More than 70,000 social housing tenants face annual rent increases averaging more than £1,000 a year under the controversial ‘Pay to Stay’ policy.

The policy increases rents on social housing for what it calls ‘High Income Social Tenants’ so that they are in line with market rates. But the definition of household income – £31,000 outside London and £40,000 in London – means low earners face unaffordable rate increases. A couple earning just £15,500 each could face rent increases of more than £100 a month.

The Local Government Association has urged housing ministers to rethink the Pay to Stay policy, warning that it would be almost as expensive to implement as the revenue it would generate, and that the planned implementation by April 2017 would be impossible.

Research by estate agents Savill’s suggests Pay to Stay would affect more than one hundred thousand households.

Jeremy Corbyn has pledged to build a million new homes within five years if elected Prime Minister.

The major housebuilding project would be funded by a new National Investment Bank, with control for the schemes being managed by local councils.

The Labour leader said: “We are facing a housing crisis on an unprecedented scale – homelessness has doubled, home-ownership is down by 200,000, rents are spiralling and we have a huge shortage of affordable homes. House prices have risen six times faster than wages and housing charity Shelter estimates that by 2020 a first time buyer will need a salary of £64,000 to afford an average home.”

Labour would also introduce a new “Tenants’ Rights’ Charter” which would offer “greater protections for ‘generation rent’, including secure contracts of at least three years, preventing unreasonable rent increases, protecting against unfair evictions, outlawing agents’ admin fees and legislating against poor or unsafe living conditions.”

Nick Forbes, senior vice chair of the Local Government Association, said: “Pay to Stay will affect thousands of social housing tenants across the country, with the average affected household seeing their rent rise by £1,065 a year.

“For families this will cause anxiety, uncertainty and costs.
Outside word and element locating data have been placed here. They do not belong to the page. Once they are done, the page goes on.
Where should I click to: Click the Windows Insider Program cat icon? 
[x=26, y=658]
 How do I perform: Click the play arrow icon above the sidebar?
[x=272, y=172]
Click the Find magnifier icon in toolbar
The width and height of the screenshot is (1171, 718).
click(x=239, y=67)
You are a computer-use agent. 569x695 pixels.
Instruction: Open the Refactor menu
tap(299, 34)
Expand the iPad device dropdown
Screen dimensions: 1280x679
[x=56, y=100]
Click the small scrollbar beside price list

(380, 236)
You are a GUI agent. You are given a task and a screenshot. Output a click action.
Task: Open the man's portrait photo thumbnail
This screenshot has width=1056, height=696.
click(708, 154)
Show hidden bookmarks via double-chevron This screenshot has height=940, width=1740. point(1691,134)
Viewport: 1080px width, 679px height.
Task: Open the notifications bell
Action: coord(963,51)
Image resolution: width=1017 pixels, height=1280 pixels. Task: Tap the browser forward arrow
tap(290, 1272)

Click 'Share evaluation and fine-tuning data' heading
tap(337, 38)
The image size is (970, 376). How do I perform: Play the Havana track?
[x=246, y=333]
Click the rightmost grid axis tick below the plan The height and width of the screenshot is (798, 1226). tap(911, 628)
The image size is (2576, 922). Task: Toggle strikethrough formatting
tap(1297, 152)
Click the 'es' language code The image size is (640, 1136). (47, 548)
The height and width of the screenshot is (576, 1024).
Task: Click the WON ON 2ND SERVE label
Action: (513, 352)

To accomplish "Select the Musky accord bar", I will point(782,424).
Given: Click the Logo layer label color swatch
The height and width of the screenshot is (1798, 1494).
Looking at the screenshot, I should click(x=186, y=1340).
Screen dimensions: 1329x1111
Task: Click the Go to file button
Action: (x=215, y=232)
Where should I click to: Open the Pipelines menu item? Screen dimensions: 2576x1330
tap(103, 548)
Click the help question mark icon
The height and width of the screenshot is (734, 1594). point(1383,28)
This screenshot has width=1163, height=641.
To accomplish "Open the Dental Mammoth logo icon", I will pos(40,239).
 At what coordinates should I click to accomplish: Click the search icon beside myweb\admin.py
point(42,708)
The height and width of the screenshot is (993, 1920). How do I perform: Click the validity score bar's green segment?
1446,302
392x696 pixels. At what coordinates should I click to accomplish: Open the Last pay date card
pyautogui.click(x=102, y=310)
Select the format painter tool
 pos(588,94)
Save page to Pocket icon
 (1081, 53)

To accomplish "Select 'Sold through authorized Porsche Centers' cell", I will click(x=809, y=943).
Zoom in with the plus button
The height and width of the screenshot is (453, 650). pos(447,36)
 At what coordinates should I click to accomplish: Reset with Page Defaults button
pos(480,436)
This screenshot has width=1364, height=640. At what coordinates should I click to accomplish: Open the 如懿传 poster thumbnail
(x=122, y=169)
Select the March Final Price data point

For councils it will generate bureaucracy and new administrative costs and complexities. And at the end of it, for the Government, it will generate nowhere near the financial return it had originally expected.

“Pay to Stay sounds straightforward but it is a policy with initially unseen complexities, and which could generate large numbers of costly legal appeals and challenges from tenants.

“The Government has committed that councils will be able to keep reasonable administrative costs. In many local areas, these costs will outweigh the additional rent collected, leaving little or no extra income for the Treasury to keep, and leave the councils out of pocket.

“Pay to Stay risks becoming an expensive distraction from our joint ambition to build more homes.

“At the very least, the government should delay implementation to allow for approaches to be tested and piloted, and to provide councils with the support to implement the policy with minimum disruption.”